SPAWN_RANGE = 8 # 刷怪范围(区块)
@torch.no_grad()
def get_full_chunk_map(seed: int, radius: int, device: torch.device) -> torch.Tensor:
"""
将 detect_slime_chunk 生成器的结果合并为完整的区块地图
Args:
seed: 世界种子
radius: 区块检测半径
device: 计算设备
Returns:
torch.Tensor: 完整的史莱姆区块地图
"""
size = 2 * radius + 1
full_map = torch.zeros((size, size), dtype=torch.bool, device=device)
for x_start, z_start, chunk_tensor in detect_slime_chunk(seed, radius, device):
# 计算在完整地图中的位置
x_idx = x_start + radius
z_idx = z_start + radius
# 获取有效区域大小(去除重叠部分)
valid_h = min(BLOCK_SIZE, chunk_tensor.shape[0] - 14, size - z_idx)
valid_w = min(BLOCK_SIZE, chunk_tensor.shape[1] - 14, size - x_idx)
if valid_h > 0 and valid_w > 0:
full_map[z_idx : z_idx + valid_h, x_idx : x_idx + valid_w] = chunk_tensor[
:valid_h, :valid_w
]
return full_map
@torch.no_grad()
def count_slime_chunks_at_position(chunk_map: torch.Tensor, chunk_x: int, chunk_z: int, radius: int) -> int:
"""
计算指定位置的刷怪范围内的史莱姆区块数量
Args:
chunk_map: 完整的区块地图
chunk_x: 挂机点 X 坐标(区块)
chunk_z: 挂机点 Z 坐标(区块)
radius: 地图半径
Returns:
int: 史莱姆区块数量
"""
# 使用 PATTERN 进行卷积计算
chunk_tensor = chunk_map[None, None].float()

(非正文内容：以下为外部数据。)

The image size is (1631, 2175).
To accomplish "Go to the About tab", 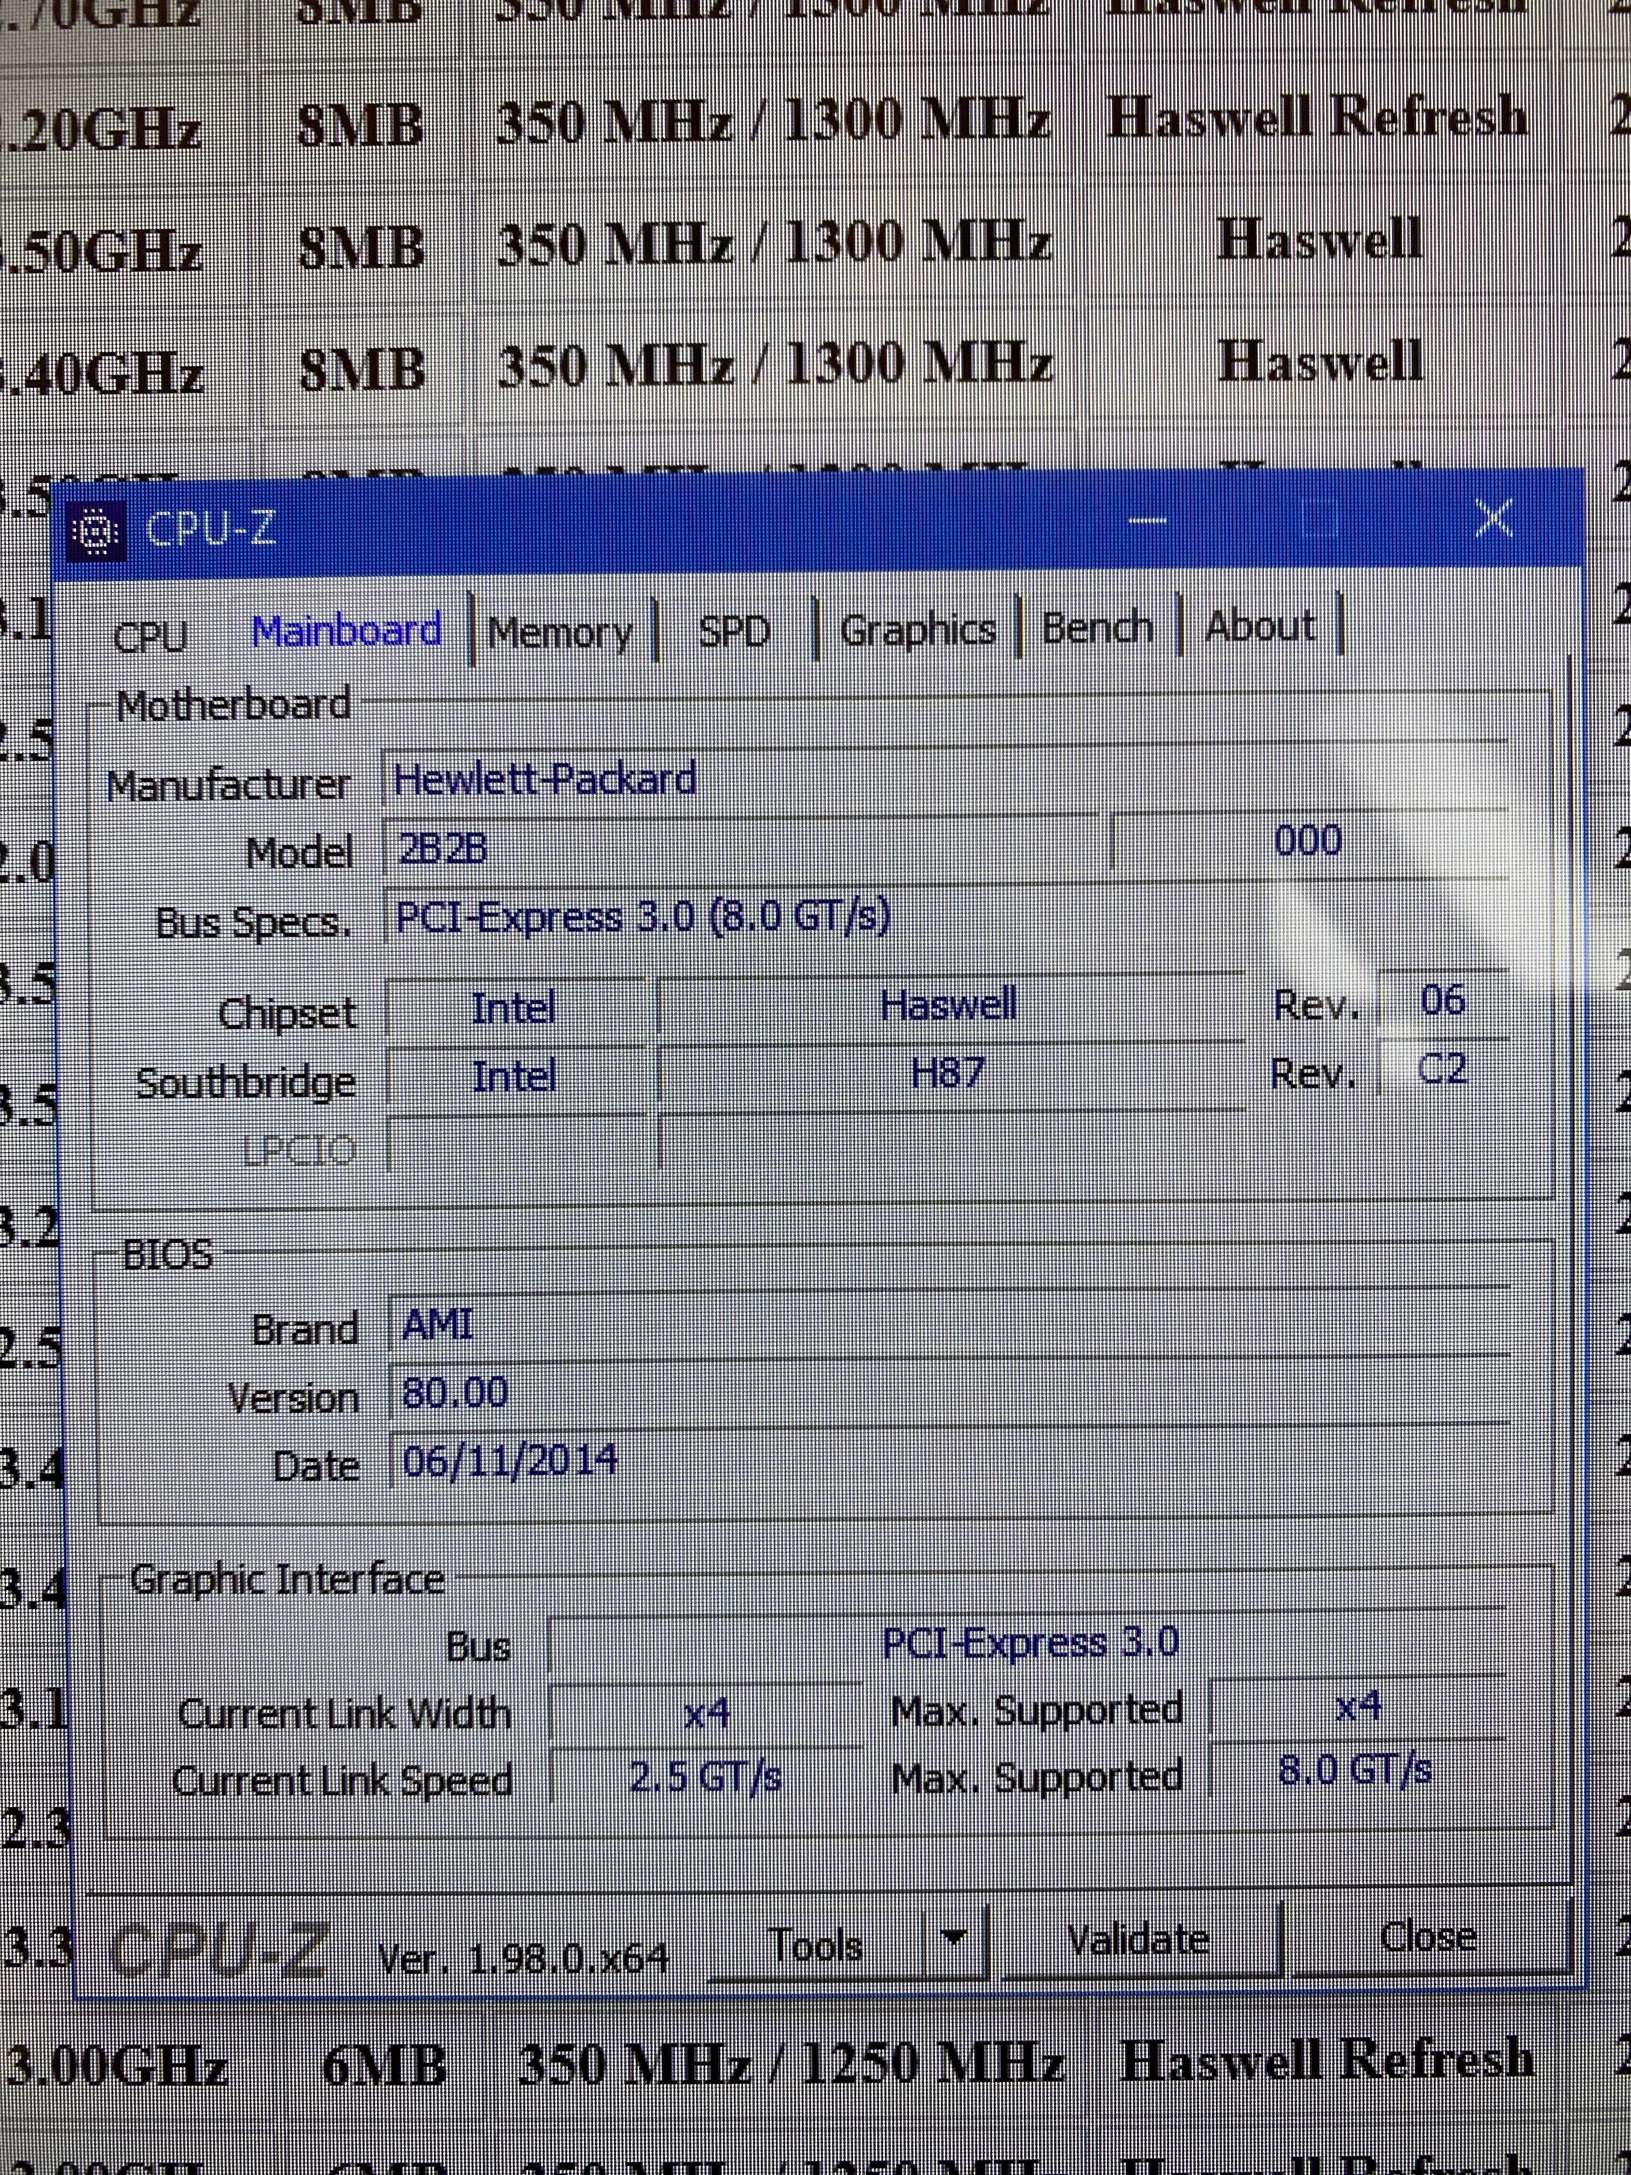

conv_result = F.conv2d(chunk_tensor, PATTERN.float())
# 计算挂机点在卷积结果中的位置
# 卷积后尺寸减少 (pattern_size - 1)
pattern_offset = (PATTERN.shape[-1] - 1) // 2
result_x = radius + chunk_x - pattern_offset
result_z = radius + chunk_z - pattern_offset
if 0 <= result_x < conv_result.shape[-1] and 0 <= result_z < conv_result.shape[-2]:
return int(conv_result[0, 0, result_z, result_x].item())
return 0
def generate_chunk_map_image(
seed: int,
radius: int,
highlight_pos: tuple = None,
output_path: str = None,
show: bool = True,
view_radius: int = None,
) -> str:
"""
生成史莱姆区块分布图
Args:
seed: 世界种子
radius: 区块检测半径
highlight_pos: 高亮显示的位置 (x, z),通常是挂机点(区块坐标)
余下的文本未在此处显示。